- [Dataset content]

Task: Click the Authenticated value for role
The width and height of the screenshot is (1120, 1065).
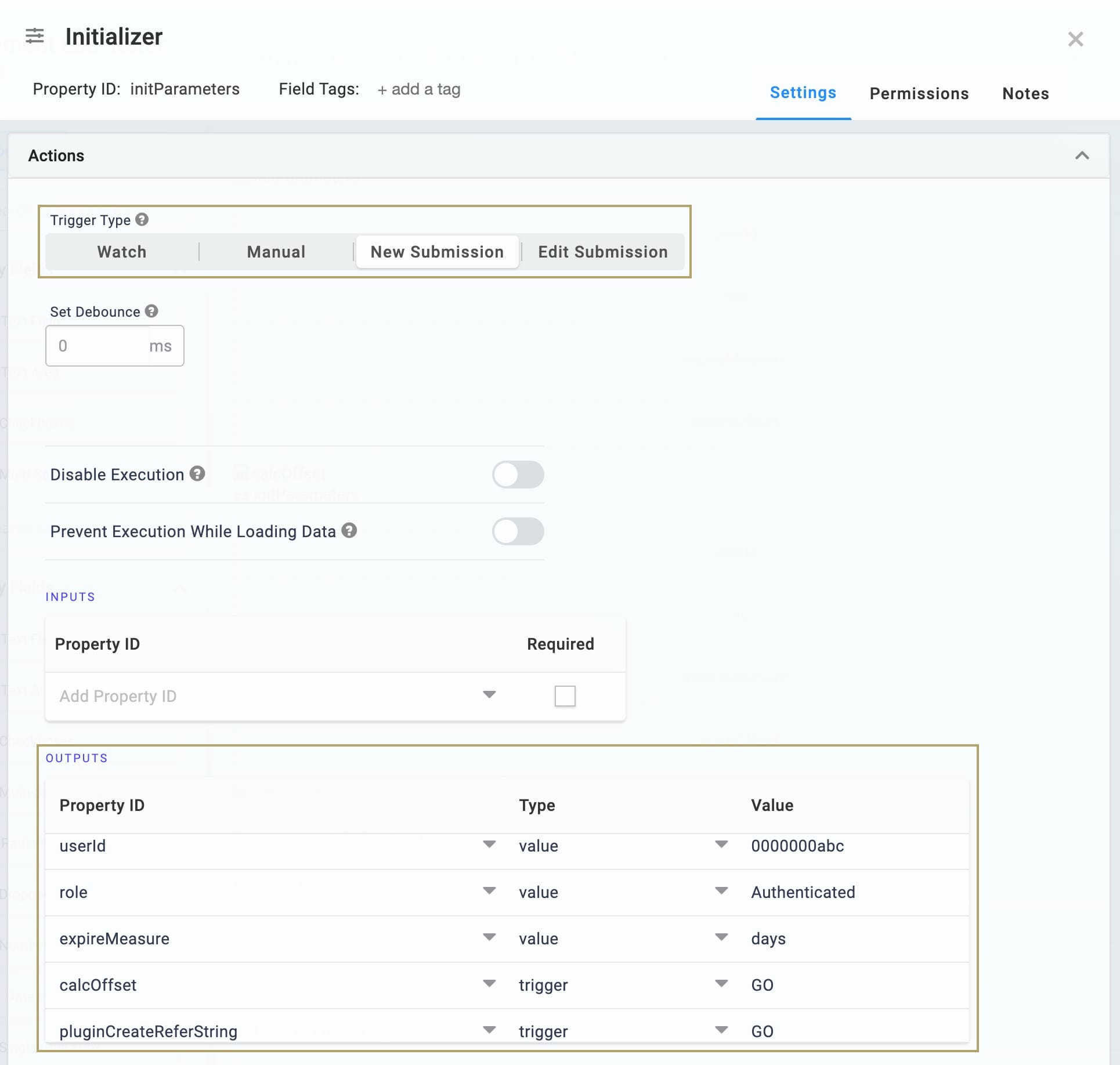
--
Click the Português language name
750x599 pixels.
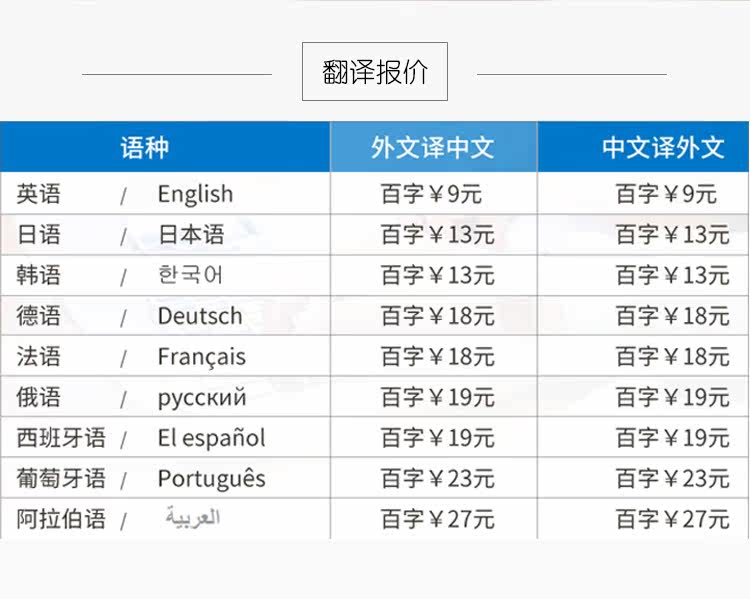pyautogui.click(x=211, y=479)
* * *
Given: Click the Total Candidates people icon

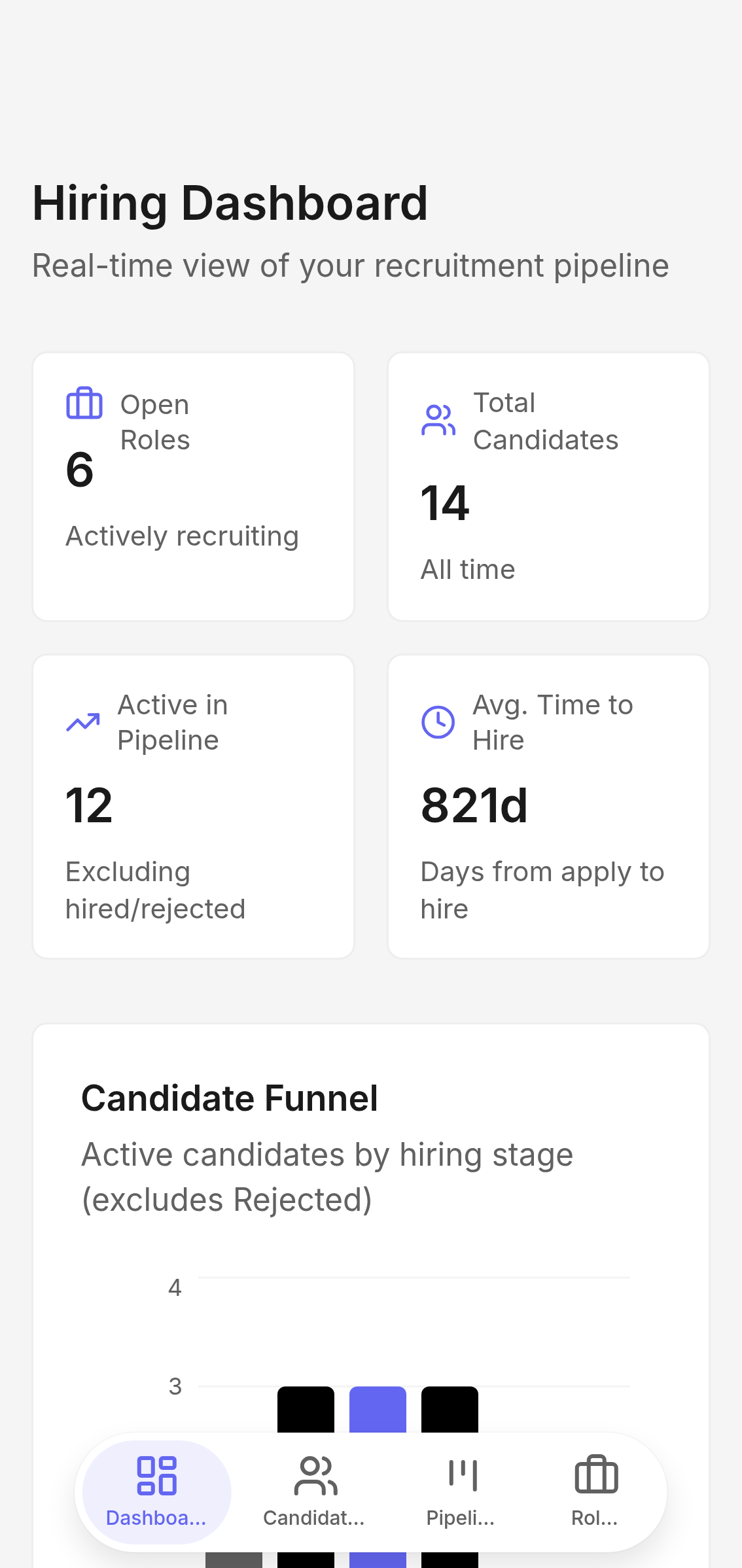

- [Exercise] Going back over the entries above, copy word for word every line from the one that has "Task: Click the Authenticated value for role" on through the one that has "The width and".

- [Response]
Task: Click the Authenticated value for role
The width and height of the screenshot is (1120, 1065).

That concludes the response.